## What needs to be done
Render the stretch from the line containing "search magnifier icon" through the end of the rows as a Markdown table with the columns No. and Content. Give one table row per non-blank line, number the lines from 1, and leave the pictures out of the answer.

## START Dataset content

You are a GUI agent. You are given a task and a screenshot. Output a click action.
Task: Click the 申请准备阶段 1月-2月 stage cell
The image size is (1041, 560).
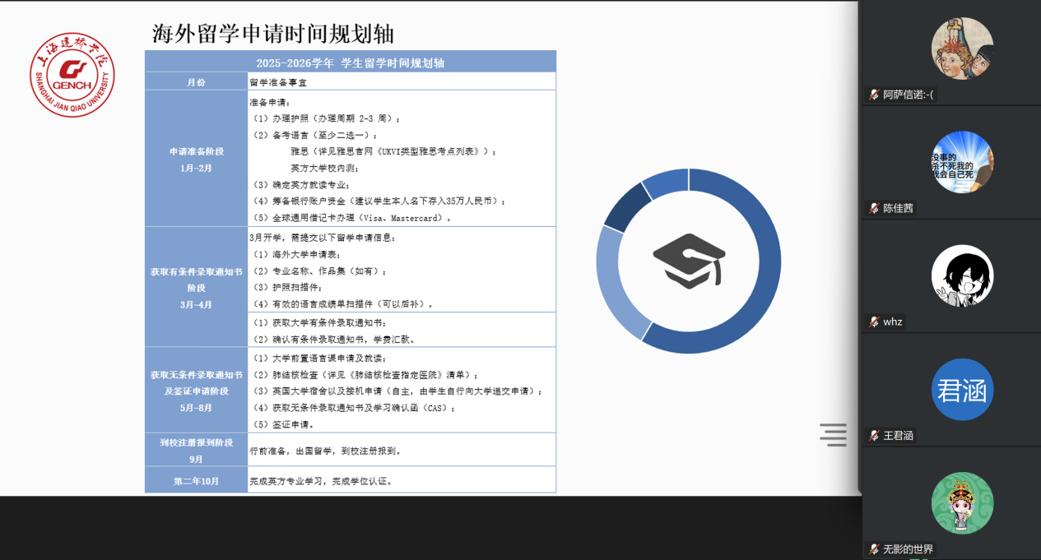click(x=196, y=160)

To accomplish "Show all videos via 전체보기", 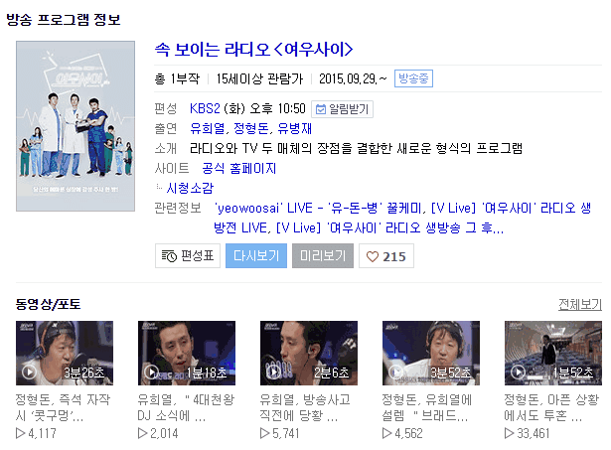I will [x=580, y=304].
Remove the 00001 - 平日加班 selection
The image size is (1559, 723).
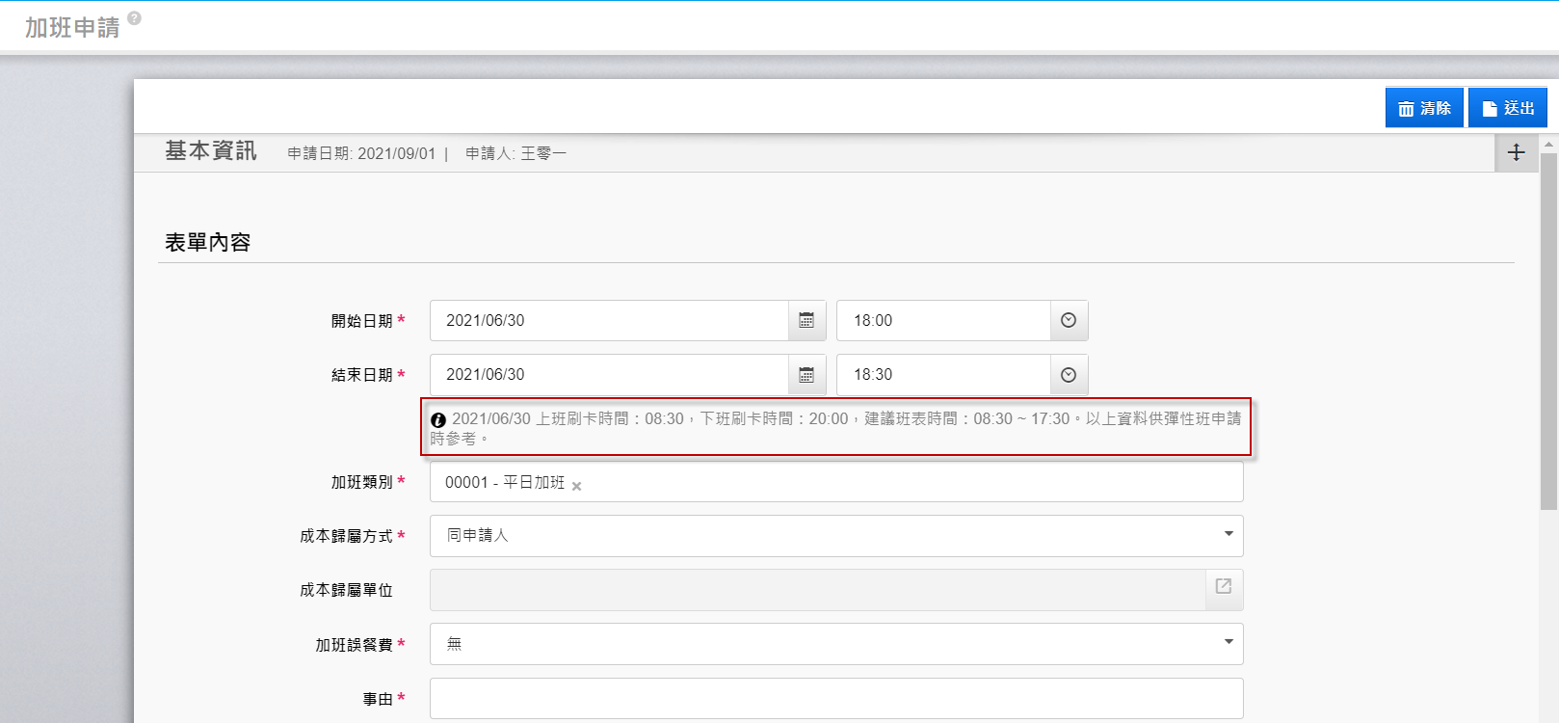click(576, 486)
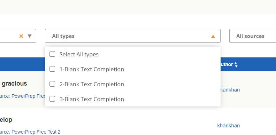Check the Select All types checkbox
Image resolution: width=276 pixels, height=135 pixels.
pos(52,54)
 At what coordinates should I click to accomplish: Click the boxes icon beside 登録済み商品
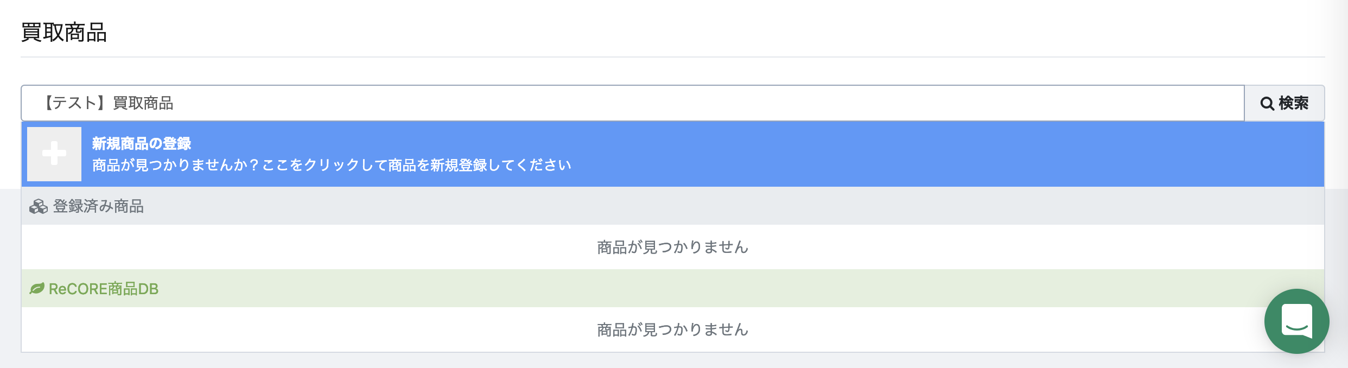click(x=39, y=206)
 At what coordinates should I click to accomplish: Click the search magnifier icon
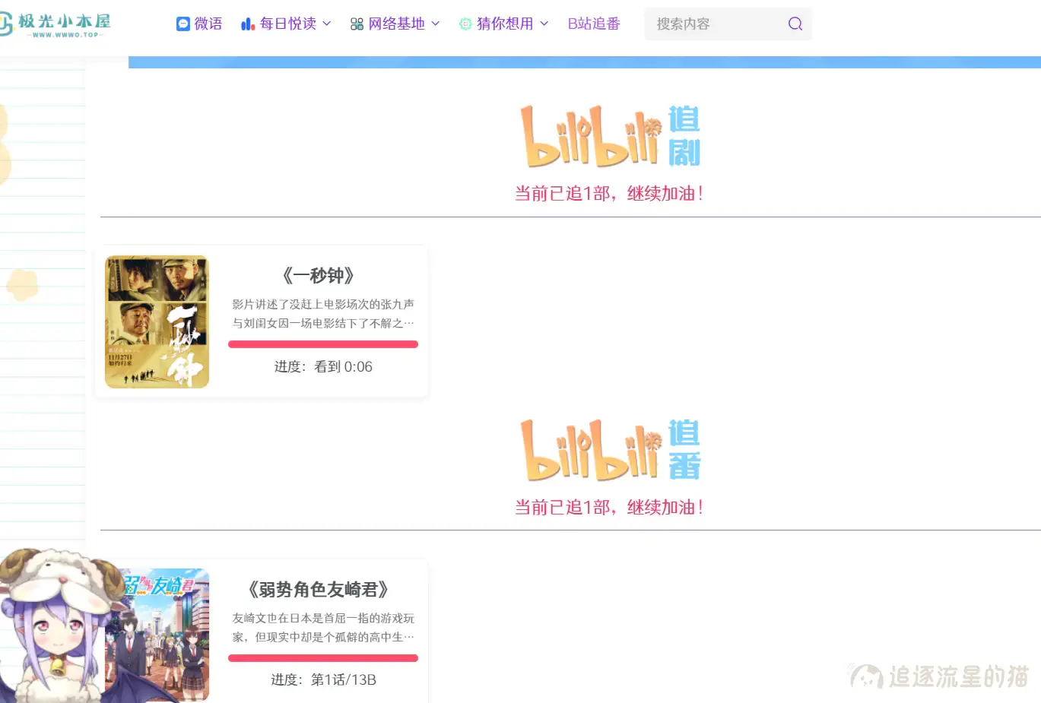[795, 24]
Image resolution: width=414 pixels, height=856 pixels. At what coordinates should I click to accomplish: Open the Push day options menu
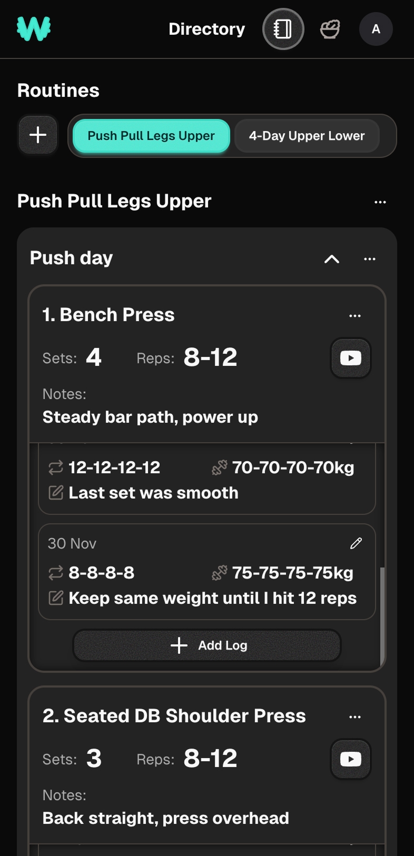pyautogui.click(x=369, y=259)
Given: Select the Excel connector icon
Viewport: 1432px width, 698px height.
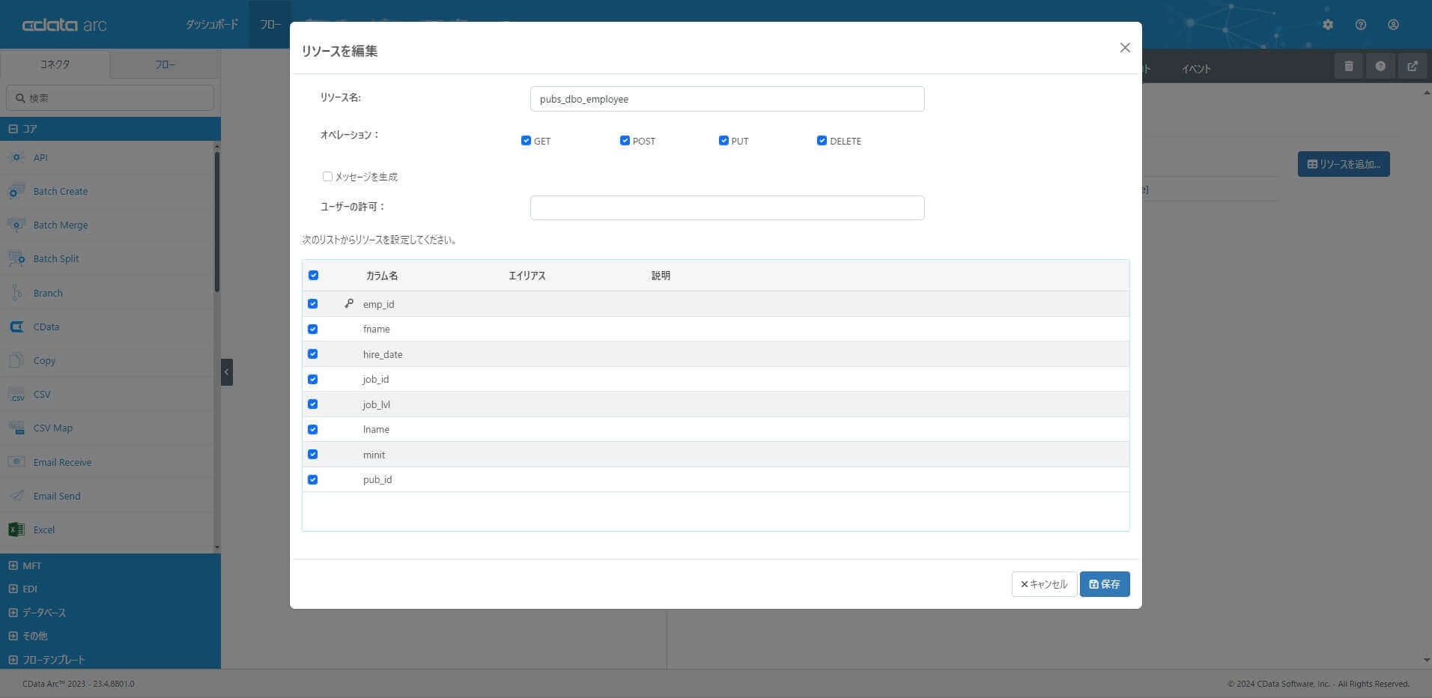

## END Dataset content

## Response to the exercise
| No. | Content |
|---|---|
| 1 |  At what coordinates should I click to accomplish: Click the search magnifier icon |
| 2 | [795, 24] |
| 3 | Image resolution: width=414 pixels, height=856 pixels. At what coordinates should I click to accomplish: Open the Push day options menu |
| 4 | pyautogui.click(x=369, y=259) |
| 5 | Given: Select the Excel connector icon |
| 6 | Viewport: 1432px width, 698px height. |